Optimization of a myeloid cell transfusion strategy for infected neutropenic hosts

Although granulocyte transfusion is a logical, therapeutic option for neutropenic patients with refractory infections, significant technical barriers have prevented its widespread use. A novel phagocyte transfusion strategy has been developed based on activation of a human myeloid cell line HL‐60. To further define the potential for HL‐60 cells to recapitulate white cell transfusions, a shortened duration of activation was evaluated, facile quality control markers were defined, and the impact of low‐dose irradiation on cell function was determined. Three days of activation resulted in increased cell viability and in vitro candidacidal capacity but with slightly higher cell replication compared with 7 days of activation. Cell viability and several flow cytometric measurements were accurate, quality control markers for HL‐60 activation.

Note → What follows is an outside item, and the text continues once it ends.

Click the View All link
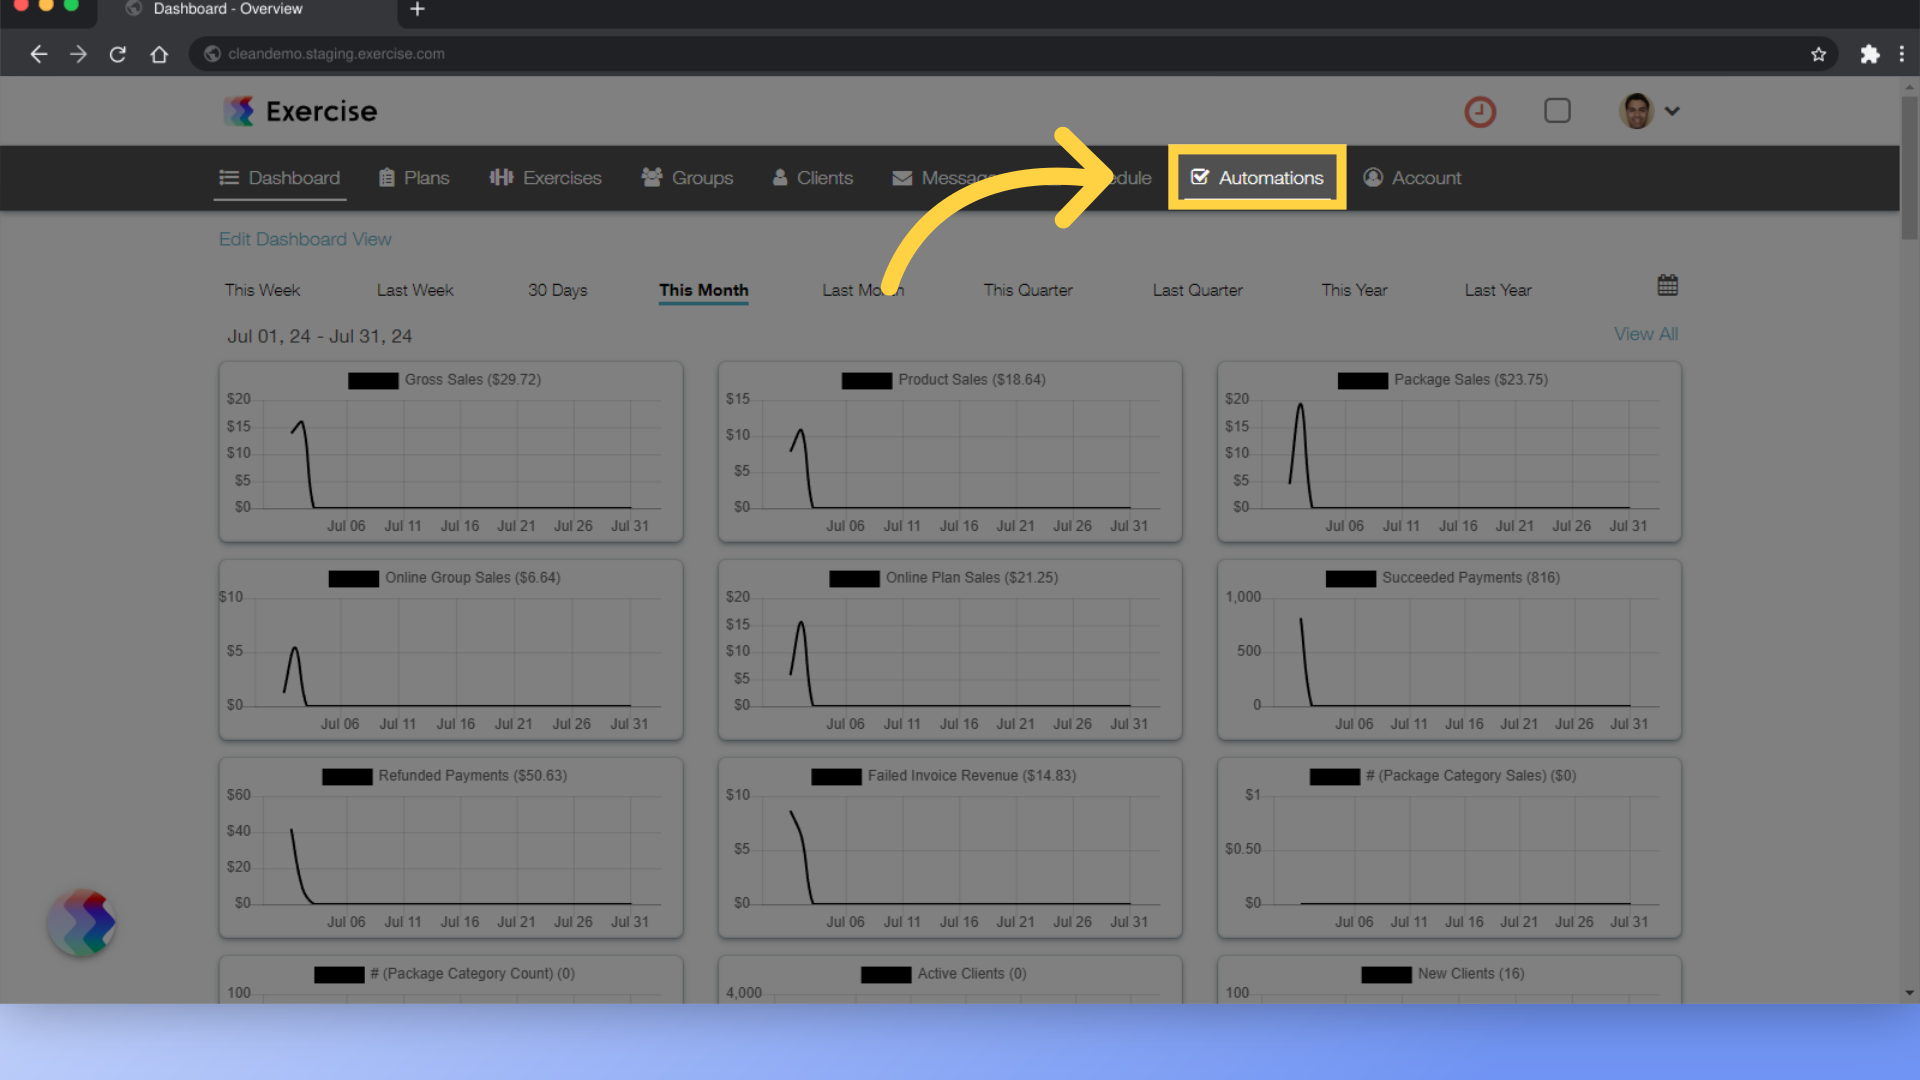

In combination with activation, low‐dose irradiation abrogated replication while sparing the candidacidal effects of the HL‐60 cells. Infusion of irradiated, activated HL‐60 cells improved survival of neutropenic, candidemic mice significantly. In summary, activated, irradiated HL‐60 cells are microbicidal, have virtually no replicative capacity, and are safe and effective at protecting neutropenic mice against an otherwise 100% fatal candidal infection. With continued development, this strategy to recapitulate neutrophil functions has the potential to serve as an effective alternative to granulocyte transfusions.